The Middle East is warming at nearly twice the global average, a new climate study suggests, threatening potentially devastating effects on its people and economies.
The report, released ahead of the UN’s COP27 climate summit in Egypt later this year, said more than 400 million of its people would face extreme heat, prolonged drought and sea level rise, barring sharp policy changes. We do.
The study found an average increase of 0.45 °C per decade in the Middle East and the eastern Mediterranean, based on data from 1981-2019, during which the global average increase was 0.27 °C per decade.
Without immediate changes, the region is projected to warm by five degrees Celsius by the end of the century, possibly exceeding the “critical threshold for human adaptability” in some countries, the report said.
“People will face major health challenges and livelihoods risks, especially from disadvantaged communities, the elderly, children and pregnant women”, wrote Jos Lelieveld of the Max Planck Institute for Chemistry and the Cyprus Institute, both of which supported the research. gave.
The study covers an area stretching from Greece and Egypt in the west to Lebanon, Syria and Iraq, and the Gulf states of Bahrain, Kuwait and the United Arab Emirates, as well as Iran in the east.
The Middle East is not only seriously suffering from climate change, but has also become a major contributor to it, the report first published in June in the journal Geophysics Review and updated this week.
The study shows that the oil-rich Middle East is on course to become one of the world’s leading sources of greenhouse gas emissions, overtaking the European Union within several years.
Leliveld warned that, “as many of the regional consequences of climate change are cross-border, stronger cooperation between countries is inevitable to deal with the expected adverse impacts”.

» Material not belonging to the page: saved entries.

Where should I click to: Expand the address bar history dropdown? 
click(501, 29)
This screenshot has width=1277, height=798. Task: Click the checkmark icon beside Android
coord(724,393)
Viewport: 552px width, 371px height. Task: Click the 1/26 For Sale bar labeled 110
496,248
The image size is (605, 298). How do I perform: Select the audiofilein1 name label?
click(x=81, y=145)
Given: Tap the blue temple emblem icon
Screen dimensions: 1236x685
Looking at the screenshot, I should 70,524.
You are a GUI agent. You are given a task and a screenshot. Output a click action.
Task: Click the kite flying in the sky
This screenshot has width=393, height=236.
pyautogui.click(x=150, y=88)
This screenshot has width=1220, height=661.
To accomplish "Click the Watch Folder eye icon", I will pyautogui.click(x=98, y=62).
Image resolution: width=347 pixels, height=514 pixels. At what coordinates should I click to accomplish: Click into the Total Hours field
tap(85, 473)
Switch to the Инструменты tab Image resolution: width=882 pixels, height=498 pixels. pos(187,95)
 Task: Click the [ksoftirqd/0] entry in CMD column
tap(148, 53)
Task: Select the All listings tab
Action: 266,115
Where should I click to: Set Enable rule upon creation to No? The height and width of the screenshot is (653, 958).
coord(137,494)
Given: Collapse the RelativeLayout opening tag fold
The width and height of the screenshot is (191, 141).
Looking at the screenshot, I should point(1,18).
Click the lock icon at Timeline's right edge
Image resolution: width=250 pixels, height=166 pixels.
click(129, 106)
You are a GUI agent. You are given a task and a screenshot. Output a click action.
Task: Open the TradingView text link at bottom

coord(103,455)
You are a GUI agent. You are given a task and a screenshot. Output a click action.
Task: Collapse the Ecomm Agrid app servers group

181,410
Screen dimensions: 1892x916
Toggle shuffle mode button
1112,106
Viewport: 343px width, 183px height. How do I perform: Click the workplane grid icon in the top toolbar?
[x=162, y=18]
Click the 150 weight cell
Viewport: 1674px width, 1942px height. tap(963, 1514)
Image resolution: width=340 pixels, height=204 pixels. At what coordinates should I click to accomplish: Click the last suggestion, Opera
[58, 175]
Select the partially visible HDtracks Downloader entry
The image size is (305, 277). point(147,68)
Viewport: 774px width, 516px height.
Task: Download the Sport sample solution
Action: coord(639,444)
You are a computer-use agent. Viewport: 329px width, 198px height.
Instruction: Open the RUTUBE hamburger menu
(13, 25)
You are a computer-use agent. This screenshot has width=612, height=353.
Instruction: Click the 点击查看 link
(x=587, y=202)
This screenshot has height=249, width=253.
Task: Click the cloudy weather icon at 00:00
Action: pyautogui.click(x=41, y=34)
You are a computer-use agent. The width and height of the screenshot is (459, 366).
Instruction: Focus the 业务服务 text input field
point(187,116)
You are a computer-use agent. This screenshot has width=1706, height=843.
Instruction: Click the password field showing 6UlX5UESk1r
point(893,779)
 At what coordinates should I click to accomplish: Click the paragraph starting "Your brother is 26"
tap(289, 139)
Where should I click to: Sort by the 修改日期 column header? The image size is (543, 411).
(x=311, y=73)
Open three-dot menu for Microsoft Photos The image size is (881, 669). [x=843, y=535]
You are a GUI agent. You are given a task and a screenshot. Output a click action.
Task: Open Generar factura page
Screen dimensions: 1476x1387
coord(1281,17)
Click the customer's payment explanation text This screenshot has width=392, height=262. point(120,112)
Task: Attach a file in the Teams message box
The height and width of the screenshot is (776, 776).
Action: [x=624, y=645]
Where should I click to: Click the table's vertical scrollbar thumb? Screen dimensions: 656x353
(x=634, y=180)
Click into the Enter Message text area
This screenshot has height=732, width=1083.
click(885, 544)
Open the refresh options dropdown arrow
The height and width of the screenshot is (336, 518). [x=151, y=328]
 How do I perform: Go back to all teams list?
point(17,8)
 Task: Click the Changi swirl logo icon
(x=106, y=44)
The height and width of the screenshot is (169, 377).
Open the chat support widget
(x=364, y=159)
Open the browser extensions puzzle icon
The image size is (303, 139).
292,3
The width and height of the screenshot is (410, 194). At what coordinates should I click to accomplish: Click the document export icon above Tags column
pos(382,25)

Lead author George Zetis wrote that the “business-as-usual route for the future” would expand arid climate zones, and rising seas would “signify serious challenges to coastal infrastructure and agriculture”, particularly in Egypt’s dense Affects the populated Nile Delta.
According to the report, “almost all” areas of life will be “severely affected” by warmer, dryer climate conditions, potentially contributing to increased mortality and “disparities between the more affluent and poorer populations” of the region. are increasing.
Delegates from nearly 200 countries are due to meet in November in Egypt’s Red Sea resort city of Sharm el-Sheikh to follow up on the 2015 Paris Agreement, in which nations agreed to limit global warming to “well over” two degrees (3.6 degrees). had promised. Fahrenheit) and working towards a safer 1.5 degree cap through comprehensive emissions reductions.
The planet has warmed an average of about 1.2 degrees since the anti-industrial period. In May, the United Nations’ World Meteorological Organization said there was also a possibility that the 1.5° target would be breached within the next five years.